Exercise inputs:
• • • • • • •

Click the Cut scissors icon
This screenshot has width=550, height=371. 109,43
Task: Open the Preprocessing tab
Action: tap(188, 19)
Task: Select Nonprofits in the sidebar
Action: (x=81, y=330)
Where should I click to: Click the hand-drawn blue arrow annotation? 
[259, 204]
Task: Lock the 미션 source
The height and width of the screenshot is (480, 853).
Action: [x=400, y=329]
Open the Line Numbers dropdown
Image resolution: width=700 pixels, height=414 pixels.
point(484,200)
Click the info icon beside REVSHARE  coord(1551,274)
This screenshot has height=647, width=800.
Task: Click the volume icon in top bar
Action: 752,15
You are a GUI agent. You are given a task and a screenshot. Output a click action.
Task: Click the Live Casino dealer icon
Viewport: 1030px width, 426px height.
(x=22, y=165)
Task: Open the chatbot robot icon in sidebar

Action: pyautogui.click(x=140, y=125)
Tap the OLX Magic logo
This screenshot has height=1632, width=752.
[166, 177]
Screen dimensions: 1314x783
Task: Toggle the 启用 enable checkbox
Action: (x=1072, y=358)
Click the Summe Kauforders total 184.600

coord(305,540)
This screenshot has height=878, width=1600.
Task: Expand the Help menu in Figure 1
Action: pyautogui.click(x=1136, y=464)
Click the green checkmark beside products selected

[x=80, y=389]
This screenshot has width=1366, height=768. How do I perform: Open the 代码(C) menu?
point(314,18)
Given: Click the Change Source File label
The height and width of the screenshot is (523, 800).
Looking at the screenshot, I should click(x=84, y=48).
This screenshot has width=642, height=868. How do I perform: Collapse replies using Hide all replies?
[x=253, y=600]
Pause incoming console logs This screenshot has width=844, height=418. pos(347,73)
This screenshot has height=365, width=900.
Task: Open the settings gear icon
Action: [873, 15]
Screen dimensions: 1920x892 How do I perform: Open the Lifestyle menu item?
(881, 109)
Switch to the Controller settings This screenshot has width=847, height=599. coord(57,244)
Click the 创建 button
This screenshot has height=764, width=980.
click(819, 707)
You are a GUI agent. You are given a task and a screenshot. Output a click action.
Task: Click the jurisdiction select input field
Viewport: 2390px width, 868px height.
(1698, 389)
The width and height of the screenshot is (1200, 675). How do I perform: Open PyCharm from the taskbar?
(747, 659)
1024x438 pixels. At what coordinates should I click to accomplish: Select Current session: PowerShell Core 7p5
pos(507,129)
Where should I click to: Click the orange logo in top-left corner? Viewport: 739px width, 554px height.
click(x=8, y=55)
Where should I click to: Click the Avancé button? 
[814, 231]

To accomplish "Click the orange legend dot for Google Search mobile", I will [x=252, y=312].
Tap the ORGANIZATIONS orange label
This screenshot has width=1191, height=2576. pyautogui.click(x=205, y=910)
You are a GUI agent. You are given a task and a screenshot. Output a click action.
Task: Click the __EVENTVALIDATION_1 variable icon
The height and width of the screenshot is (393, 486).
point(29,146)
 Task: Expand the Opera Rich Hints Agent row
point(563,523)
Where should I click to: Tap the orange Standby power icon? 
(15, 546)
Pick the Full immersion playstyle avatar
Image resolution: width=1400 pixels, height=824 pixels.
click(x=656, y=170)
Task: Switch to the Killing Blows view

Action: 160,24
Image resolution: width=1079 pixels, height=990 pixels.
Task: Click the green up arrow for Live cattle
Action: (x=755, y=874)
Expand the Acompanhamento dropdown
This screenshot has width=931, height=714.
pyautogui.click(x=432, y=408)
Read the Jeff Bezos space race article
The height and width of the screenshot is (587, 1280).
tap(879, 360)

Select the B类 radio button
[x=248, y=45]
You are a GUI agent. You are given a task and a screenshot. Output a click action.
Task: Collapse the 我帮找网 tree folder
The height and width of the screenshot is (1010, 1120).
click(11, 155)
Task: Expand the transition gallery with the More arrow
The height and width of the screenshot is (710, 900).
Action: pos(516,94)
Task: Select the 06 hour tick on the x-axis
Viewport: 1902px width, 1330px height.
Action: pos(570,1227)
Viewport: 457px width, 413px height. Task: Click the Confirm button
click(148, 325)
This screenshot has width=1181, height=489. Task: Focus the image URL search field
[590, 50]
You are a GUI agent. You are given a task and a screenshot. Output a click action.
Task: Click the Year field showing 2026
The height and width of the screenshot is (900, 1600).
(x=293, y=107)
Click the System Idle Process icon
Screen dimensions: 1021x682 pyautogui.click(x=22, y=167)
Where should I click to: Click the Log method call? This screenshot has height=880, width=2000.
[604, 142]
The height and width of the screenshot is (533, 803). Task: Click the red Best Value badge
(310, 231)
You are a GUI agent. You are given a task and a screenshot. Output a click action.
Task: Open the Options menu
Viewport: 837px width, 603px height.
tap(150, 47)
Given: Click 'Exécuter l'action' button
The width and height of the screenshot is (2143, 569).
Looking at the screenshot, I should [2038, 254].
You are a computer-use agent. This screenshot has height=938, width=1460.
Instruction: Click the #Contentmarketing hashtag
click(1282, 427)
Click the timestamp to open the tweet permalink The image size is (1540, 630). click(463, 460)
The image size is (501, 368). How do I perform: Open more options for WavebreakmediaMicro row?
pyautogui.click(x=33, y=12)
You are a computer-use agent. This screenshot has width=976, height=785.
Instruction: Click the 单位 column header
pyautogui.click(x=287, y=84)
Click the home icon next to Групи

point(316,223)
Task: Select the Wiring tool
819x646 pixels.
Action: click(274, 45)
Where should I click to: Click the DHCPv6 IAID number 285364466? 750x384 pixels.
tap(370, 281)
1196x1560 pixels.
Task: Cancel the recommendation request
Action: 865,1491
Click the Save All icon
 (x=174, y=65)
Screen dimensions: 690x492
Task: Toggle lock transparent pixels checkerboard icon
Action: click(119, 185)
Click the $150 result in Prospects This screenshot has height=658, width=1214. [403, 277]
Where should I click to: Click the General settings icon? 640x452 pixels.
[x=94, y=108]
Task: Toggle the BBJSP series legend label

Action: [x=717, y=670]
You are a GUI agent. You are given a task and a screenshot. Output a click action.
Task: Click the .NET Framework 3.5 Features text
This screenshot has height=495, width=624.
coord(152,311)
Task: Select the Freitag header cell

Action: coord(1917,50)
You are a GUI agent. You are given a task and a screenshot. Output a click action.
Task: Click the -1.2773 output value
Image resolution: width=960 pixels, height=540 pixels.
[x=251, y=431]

• • • • • • •

Task item: Copy all the records above precisely.

Reply:
Click the Cut scissors icon
This screenshot has width=550, height=371. 109,43
Task: Open the Preprocessing tab
Action: tap(188, 19)
Task: Select Nonprofits in the sidebar
Action: (x=81, y=330)
Where should I click to: Click the hand-drawn blue arrow annotation? 
[259, 204]
Task: Lock the 미션 source
The height and width of the screenshot is (480, 853).
Action: [x=400, y=329]
Open the Line Numbers dropdown
Image resolution: width=700 pixels, height=414 pixels.
point(484,200)
Click the info icon beside REVSHARE  coord(1551,274)
This screenshot has height=647, width=800.
Task: Click the volume icon in top bar
Action: 752,15
You are a GUI agent. You are given a task and a screenshot. Output a click action.
Task: Click the Live Casino dealer icon
Viewport: 1030px width, 426px height.
(x=22, y=165)
Task: Open the chatbot robot icon in sidebar

Action: pyautogui.click(x=140, y=125)
Tap the OLX Magic logo
This screenshot has height=1632, width=752.
[166, 177]
Screen dimensions: 1314x783
Task: Toggle the 启用 enable checkbox
Action: (x=1072, y=358)
Click the Summe Kauforders total 184.600

coord(305,540)
This screenshot has height=878, width=1600.
Task: Expand the Help menu in Figure 1
Action: pyautogui.click(x=1136, y=464)
Click the green checkmark beside products selected

[x=80, y=389]
This screenshot has width=1366, height=768. How do I perform: Open the 代码(C) menu?
point(314,18)
Given: Click the Change Source File label
The height and width of the screenshot is (523, 800).
Looking at the screenshot, I should click(x=84, y=48).
This screenshot has width=642, height=868. How do I perform: Collapse replies using Hide all replies?
[x=253, y=600]
Pause incoming console logs This screenshot has width=844, height=418. pos(347,73)
This screenshot has height=365, width=900.
Task: Open the settings gear icon
Action: [873, 15]
Screen dimensions: 1920x892 How do I perform: Open the Lifestyle menu item?
(881, 109)
Switch to the Controller settings This screenshot has width=847, height=599. coord(57,244)
Click the 创建 button
This screenshot has height=764, width=980.
click(819, 707)
You are a GUI agent. You are given a task and a screenshot. Output a click action.
Task: Click the jurisdiction select input field
Viewport: 2390px width, 868px height.
(1698, 389)
The width and height of the screenshot is (1200, 675). How do I perform: Open PyCharm from the taskbar?
(747, 659)
1024x438 pixels. At what coordinates should I click to accomplish: Select Current session: PowerShell Core 7p5
pos(507,129)
Where should I click to: Click the orange logo in top-left corner? Viewport: 739px width, 554px height.
click(x=8, y=55)
Where should I click to: Click the Avancé button? 
[814, 231]

To accomplish "Click the orange legend dot for Google Search mobile", I will [x=252, y=312].
Tap the ORGANIZATIONS orange label
This screenshot has width=1191, height=2576. pyautogui.click(x=205, y=910)
You are a GUI agent. You are given a task and a screenshot. Output a click action.
Task: Click the __EVENTVALIDATION_1 variable icon
The height and width of the screenshot is (393, 486).
point(29,146)
 Task: Expand the Opera Rich Hints Agent row
point(563,523)
Where should I click to: Tap the orange Standby power icon? 
(15, 546)
Pick the Full immersion playstyle avatar
Image resolution: width=1400 pixels, height=824 pixels.
click(x=656, y=170)
Task: Switch to the Killing Blows view

Action: 160,24
Image resolution: width=1079 pixels, height=990 pixels.
Task: Click the green up arrow for Live cattle
Action: (x=755, y=874)
Expand the Acompanhamento dropdown
This screenshot has width=931, height=714.
pyautogui.click(x=432, y=408)
Read the Jeff Bezos space race article
The height and width of the screenshot is (587, 1280).
tap(879, 360)

Select the B类 radio button
[x=248, y=45]
You are a GUI agent. You are given a task and a screenshot. Output a click action.
Task: Collapse the 我帮找网 tree folder
The height and width of the screenshot is (1010, 1120).
click(11, 155)
Task: Expand the transition gallery with the More arrow
The height and width of the screenshot is (710, 900).
Action: pos(516,94)
Task: Select the 06 hour tick on the x-axis
Viewport: 1902px width, 1330px height.
Action: pos(570,1227)
Viewport: 457px width, 413px height. Task: Click the Confirm button
click(148, 325)
This screenshot has width=1181, height=489. Task: Focus the image URL search field
[590, 50]
You are a GUI agent. You are given a task and a screenshot. Output a click action.
Task: Click the Year field showing 2026
The height and width of the screenshot is (900, 1600).
(x=293, y=107)
Click the System Idle Process icon
Screen dimensions: 1021x682 pyautogui.click(x=22, y=167)
Where should I click to: Click the Log method call? This screenshot has height=880, width=2000.
[604, 142]
The height and width of the screenshot is (533, 803). Task: Click the red Best Value badge
(310, 231)
You are a GUI agent. You are given a task and a screenshot. Output a click action.
Task: Open the Options menu
Viewport: 837px width, 603px height.
tap(150, 47)
Given: Click 'Exécuter l'action' button
The width and height of the screenshot is (2143, 569).
Looking at the screenshot, I should [2038, 254].
You are a computer-use agent. This screenshot has height=938, width=1460.
Instruction: Click the #Contentmarketing hashtag
click(1282, 427)
Click the timestamp to open the tweet permalink The image size is (1540, 630). click(463, 460)
The image size is (501, 368). How do I perform: Open more options for WavebreakmediaMicro row?
pyautogui.click(x=33, y=12)
You are a computer-use agent. This screenshot has width=976, height=785.
Instruction: Click the 单位 column header
pyautogui.click(x=287, y=84)
Click the home icon next to Групи

point(316,223)
Task: Select the Wiring tool
819x646 pixels.
Action: click(274, 45)
Where should I click to: Click the DHCPv6 IAID number 285364466? 750x384 pixels.
tap(370, 281)
1196x1560 pixels.
Task: Cancel the recommendation request
Action: 865,1491
Click the Save All icon
 (x=174, y=65)
Screen dimensions: 690x492
Task: Toggle lock transparent pixels checkerboard icon
Action: click(119, 185)
Click the $150 result in Prospects This screenshot has height=658, width=1214. [403, 277]
Where should I click to: Click the General settings icon? 640x452 pixels.
[x=94, y=108]
Task: Toggle the BBJSP series legend label

Action: [x=717, y=670]
You are a GUI agent. You are given a task and a screenshot. Output a click action.
Task: Click the .NET Framework 3.5 Features text
This screenshot has height=495, width=624.
coord(152,311)
Task: Select the Freitag header cell

Action: coord(1917,50)
You are a GUI agent. You are given a task and a screenshot. Output a click action.
Task: Click the -1.2773 output value
Image resolution: width=960 pixels, height=540 pixels.
[x=251, y=431]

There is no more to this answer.